Given data: Begin

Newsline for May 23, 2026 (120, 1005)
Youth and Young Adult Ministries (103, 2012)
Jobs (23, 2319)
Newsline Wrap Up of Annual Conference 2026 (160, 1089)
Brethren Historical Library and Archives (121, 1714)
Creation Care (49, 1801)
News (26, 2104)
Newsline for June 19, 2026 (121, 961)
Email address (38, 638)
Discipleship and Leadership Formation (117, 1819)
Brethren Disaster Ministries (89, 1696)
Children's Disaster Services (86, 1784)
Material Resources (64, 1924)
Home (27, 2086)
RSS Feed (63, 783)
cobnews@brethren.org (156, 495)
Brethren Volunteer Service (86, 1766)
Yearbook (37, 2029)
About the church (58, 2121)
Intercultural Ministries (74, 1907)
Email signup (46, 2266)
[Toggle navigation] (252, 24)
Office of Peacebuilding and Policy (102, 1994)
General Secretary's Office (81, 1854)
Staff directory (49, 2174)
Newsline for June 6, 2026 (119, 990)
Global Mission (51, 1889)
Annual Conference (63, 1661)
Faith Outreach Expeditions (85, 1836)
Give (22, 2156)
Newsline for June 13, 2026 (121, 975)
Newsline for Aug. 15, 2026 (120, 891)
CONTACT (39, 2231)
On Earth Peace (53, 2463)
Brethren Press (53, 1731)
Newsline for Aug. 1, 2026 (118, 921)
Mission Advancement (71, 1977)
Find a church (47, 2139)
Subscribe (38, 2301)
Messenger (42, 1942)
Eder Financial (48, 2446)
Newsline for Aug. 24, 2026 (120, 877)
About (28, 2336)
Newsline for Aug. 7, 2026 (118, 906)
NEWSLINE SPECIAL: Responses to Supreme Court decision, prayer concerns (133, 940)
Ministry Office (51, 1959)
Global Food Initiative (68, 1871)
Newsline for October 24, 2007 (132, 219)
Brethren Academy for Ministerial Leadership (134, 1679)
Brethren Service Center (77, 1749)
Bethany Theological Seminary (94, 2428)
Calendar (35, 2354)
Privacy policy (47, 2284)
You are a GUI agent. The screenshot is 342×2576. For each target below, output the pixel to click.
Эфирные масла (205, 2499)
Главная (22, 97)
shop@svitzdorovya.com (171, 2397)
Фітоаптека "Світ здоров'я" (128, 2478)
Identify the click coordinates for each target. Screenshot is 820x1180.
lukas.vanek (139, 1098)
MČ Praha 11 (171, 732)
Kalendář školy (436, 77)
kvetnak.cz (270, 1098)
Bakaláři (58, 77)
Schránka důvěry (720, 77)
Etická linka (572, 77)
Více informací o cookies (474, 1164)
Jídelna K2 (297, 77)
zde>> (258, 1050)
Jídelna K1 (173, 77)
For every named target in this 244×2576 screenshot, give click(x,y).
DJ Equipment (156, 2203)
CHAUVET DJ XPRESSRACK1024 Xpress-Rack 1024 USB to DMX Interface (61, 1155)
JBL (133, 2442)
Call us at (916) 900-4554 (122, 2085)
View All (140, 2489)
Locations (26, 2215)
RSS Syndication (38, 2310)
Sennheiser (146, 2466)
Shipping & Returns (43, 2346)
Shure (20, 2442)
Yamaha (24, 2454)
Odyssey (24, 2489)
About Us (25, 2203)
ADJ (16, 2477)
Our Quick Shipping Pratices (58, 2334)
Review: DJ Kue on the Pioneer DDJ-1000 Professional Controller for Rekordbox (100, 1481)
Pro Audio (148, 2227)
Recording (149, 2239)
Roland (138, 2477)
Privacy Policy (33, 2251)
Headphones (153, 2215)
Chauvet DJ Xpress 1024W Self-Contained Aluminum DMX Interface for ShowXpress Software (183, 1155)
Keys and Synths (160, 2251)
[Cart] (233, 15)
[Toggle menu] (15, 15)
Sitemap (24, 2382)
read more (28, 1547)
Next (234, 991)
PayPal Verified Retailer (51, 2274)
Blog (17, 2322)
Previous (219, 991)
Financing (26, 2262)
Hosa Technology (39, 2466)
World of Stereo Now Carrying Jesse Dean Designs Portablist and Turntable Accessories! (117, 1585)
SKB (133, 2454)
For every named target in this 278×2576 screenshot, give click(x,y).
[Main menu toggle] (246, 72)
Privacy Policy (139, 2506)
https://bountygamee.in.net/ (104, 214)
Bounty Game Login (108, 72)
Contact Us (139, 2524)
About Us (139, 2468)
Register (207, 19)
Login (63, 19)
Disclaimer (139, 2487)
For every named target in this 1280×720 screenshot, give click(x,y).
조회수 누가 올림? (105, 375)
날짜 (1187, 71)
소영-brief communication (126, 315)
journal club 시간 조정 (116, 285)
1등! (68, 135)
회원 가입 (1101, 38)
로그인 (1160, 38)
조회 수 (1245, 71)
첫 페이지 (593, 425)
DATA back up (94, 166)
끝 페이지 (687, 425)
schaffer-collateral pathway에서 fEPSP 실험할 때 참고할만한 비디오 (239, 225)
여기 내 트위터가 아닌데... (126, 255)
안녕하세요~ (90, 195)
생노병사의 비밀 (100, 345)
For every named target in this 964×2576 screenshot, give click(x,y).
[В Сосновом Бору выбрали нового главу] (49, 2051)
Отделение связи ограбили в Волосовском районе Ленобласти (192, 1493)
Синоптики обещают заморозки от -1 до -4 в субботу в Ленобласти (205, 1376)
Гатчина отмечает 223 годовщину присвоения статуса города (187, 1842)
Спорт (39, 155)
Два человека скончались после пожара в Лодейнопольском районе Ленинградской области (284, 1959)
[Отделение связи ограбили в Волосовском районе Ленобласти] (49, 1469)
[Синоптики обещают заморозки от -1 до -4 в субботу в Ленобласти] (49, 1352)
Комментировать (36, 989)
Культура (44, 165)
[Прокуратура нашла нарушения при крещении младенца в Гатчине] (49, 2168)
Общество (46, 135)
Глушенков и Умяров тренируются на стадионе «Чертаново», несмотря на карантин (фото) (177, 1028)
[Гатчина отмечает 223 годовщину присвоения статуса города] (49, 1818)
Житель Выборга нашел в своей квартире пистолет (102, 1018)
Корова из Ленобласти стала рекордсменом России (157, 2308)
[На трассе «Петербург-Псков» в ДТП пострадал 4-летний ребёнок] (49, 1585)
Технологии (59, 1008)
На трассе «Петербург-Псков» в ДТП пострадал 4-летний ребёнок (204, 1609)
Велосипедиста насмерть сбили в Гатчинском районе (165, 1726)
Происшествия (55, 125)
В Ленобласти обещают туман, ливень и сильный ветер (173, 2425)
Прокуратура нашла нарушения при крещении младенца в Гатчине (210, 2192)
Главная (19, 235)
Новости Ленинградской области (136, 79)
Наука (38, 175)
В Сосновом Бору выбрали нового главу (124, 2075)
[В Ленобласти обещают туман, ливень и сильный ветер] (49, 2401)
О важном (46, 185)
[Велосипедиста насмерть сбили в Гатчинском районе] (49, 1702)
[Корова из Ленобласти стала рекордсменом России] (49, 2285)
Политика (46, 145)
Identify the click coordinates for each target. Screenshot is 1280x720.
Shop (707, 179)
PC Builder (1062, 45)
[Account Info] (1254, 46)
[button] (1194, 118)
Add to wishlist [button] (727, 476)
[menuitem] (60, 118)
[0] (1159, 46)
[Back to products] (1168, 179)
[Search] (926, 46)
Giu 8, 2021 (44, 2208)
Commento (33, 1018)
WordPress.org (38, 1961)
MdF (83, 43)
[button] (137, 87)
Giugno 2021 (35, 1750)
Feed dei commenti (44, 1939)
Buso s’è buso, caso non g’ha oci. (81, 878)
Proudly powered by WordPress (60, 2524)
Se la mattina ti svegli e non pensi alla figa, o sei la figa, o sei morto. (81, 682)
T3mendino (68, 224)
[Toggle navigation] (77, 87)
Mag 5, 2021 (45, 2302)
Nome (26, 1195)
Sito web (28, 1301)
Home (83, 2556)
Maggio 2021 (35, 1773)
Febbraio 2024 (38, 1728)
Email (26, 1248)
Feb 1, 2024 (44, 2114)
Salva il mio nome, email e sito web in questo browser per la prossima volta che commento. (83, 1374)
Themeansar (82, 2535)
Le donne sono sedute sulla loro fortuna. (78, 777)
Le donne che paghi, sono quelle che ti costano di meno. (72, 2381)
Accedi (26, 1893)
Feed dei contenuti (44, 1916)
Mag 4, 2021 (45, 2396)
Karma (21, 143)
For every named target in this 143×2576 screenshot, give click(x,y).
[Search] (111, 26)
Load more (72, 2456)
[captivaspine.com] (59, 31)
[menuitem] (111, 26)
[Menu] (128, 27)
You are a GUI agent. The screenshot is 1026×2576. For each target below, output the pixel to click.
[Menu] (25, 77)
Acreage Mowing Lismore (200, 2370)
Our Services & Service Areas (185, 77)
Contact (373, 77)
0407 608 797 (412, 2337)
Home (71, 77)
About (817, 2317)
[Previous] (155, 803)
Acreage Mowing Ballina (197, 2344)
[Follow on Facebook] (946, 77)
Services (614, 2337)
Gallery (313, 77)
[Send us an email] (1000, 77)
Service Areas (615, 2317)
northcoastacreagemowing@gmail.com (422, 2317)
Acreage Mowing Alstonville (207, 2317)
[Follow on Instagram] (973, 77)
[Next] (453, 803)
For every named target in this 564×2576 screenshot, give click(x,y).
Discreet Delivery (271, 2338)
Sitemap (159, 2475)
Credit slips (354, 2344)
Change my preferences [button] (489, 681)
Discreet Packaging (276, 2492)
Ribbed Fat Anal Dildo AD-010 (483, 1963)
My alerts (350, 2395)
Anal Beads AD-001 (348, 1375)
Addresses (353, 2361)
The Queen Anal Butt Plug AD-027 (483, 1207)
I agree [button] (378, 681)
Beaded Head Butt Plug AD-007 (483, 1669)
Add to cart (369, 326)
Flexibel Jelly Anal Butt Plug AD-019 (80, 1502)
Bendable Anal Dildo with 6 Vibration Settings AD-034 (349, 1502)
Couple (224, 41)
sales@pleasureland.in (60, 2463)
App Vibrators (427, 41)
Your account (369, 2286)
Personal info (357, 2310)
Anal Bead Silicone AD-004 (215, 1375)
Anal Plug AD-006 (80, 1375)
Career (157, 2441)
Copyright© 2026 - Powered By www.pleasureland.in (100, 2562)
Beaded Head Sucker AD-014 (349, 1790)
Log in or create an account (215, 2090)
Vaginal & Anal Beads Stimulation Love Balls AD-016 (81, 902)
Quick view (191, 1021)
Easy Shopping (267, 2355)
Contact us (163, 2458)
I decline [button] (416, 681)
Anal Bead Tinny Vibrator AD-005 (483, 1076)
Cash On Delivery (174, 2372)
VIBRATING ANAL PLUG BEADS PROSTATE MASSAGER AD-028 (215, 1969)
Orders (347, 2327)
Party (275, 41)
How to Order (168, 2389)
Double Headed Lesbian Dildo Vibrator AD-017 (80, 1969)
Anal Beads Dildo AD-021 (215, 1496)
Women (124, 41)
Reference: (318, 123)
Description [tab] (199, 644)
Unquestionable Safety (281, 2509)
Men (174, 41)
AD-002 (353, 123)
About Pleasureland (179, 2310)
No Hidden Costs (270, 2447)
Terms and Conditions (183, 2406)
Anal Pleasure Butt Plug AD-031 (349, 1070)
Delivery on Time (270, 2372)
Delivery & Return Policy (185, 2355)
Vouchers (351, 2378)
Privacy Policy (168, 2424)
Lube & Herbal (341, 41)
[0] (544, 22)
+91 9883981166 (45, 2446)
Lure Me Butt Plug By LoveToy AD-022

Given data: End

§ **Task**
All lines of the data above that include the word "About" must be shown.

§ **Expected answer**
About the church (58, 2121)
About (28, 2336)
About Us (25, 2203)
About Us (139, 2468)
About (817, 2317)
About Pleasureland (179, 2310)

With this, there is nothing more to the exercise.